Anders als am Übergang Am Hilligenbusch mussten die Lokführer hier seit Montag mehrere Tage lang ein besonderes Sicherheitsprozedere durchführen, die „Befehlsfahrt“. Hierbei nähert sich der Lokführer in langsamer Fahrt, nimmt Kontakt zum Fahrdienstleiter im Stellwerk auf und lässt sich von ihm einen schriftlichen Befehl erteilen. Diesen notiert der Lokführer, wiederholt diesen und erhält dann die Freigabe zum Passieren des Übergangs.  Dieses Verfahren sollte laut Laura Reich solange gelten, bis die Posten ihren Dienst aufnehmen.  
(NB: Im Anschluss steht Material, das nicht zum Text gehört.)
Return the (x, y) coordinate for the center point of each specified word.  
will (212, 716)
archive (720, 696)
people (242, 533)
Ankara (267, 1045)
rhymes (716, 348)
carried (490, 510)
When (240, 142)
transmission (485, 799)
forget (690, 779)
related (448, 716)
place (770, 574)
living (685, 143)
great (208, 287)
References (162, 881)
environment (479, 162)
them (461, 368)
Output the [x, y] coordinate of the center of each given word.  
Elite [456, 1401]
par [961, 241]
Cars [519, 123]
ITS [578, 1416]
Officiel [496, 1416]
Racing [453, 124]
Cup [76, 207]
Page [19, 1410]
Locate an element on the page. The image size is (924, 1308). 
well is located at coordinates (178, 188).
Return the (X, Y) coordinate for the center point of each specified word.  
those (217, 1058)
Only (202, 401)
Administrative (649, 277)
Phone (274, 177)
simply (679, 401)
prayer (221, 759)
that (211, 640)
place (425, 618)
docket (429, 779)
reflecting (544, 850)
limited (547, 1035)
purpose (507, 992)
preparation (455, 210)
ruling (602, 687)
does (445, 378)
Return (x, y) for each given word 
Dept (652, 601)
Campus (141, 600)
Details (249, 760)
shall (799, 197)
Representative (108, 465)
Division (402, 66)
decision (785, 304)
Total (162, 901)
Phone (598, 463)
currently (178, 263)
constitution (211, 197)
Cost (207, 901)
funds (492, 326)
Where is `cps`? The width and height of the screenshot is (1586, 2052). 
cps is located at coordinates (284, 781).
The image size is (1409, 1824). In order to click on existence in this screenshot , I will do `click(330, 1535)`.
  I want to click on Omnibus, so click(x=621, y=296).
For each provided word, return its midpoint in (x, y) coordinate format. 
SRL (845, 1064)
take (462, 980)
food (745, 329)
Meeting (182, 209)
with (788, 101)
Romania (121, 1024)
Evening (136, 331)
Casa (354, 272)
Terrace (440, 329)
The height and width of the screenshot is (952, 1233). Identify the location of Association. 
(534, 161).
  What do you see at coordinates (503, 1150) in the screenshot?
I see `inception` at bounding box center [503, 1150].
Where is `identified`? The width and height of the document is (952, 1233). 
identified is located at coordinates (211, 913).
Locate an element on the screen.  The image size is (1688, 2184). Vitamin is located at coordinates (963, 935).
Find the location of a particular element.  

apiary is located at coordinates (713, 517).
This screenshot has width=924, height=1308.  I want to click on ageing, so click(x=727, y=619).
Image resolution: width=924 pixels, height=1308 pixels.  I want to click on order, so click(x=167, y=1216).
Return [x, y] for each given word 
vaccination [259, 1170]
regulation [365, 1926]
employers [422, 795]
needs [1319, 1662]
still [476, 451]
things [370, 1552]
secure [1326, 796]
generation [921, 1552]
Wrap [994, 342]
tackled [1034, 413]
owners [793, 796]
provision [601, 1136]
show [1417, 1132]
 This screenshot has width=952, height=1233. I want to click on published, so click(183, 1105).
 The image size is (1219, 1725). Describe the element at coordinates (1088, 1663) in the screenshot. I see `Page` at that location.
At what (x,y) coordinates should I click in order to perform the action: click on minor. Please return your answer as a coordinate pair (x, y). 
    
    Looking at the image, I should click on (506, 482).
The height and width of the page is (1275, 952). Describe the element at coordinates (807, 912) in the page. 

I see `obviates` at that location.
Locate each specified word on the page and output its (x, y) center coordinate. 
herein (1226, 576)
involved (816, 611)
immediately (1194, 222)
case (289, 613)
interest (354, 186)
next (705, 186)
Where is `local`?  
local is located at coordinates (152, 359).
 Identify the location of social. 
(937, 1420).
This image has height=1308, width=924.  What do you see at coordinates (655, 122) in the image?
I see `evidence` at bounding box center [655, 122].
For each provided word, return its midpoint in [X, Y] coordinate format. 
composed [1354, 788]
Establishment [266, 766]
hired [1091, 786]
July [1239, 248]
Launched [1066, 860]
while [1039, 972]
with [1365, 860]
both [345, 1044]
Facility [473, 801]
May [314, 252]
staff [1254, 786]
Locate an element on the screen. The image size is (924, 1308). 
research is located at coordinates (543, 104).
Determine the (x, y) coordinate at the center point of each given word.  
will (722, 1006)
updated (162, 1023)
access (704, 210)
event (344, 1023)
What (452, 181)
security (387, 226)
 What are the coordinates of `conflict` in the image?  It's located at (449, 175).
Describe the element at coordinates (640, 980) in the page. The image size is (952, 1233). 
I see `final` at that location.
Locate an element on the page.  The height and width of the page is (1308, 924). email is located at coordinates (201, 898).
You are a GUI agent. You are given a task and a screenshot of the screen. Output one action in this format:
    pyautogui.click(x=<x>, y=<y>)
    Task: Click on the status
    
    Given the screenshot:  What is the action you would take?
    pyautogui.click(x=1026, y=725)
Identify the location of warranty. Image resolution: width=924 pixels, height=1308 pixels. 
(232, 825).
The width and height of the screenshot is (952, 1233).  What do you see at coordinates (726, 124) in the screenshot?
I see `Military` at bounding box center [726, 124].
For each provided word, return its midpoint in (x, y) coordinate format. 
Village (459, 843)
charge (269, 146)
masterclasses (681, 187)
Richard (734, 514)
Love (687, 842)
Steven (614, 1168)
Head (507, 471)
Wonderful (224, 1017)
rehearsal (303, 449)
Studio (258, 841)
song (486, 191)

Ob zeitweises „Durchschlüsseln“ oder die vorübergehende „Befehlsfahrt“: Beide Verfahren nehmen Zeit in Anspruch und haben offenbar bis Donnerstag für Verzögerungen gesorgt. Aus Sicht von Steffen Högemann würden die nah beieinanderliegenden Bahnübergänge noch in einem anderem Zusammenhang für Herausforderungen sorgen. Vier Bahnübergänge seien es zwischen den Haltepunkten Nord und Paderborn-Hauptbahnhof. Und seiner Kenntnis nach lösen Züge in 800 Meter Entfernung das Herunterfahren der Schranken aus. Weil aber die genannten  Bahnübergänge so nah beieinanderliegen,  fahren bereits Schranken herunter, obwohl die Züge die Übergänge noch gar nicht erreicht hätten. Auch das habe zu Zeitverzögerungen geführt.   

Aus Sicht der NWB führt die aktuelle Situation zu Kritik. „Die Posten hätten schon früher im Einsatz sein müssen“, sagt Steffen Högemann. Und es sei die NWB, die den Unmut der Bahnfahrer, darunter Pendler, auf sich lenke. „Zudem müssen wir Strafe für Verspätungen zahlen“, sagt Högemann. Und ungeachtet des Lkw-Unfalls würden die Probleme an den Bahnübergängen zeigen, dass „die Infrastruktur der DB im Nahverkehr marode ist“.    

Dem widerspricht Laura Reich, auch mit Blick auf die Bahnstrecke der RB 74. „Der Zustand der Strecke entspricht dem aktuellen Standard“, sagt sie. Sie werde regelmäßig gewartet und instandgesetzt.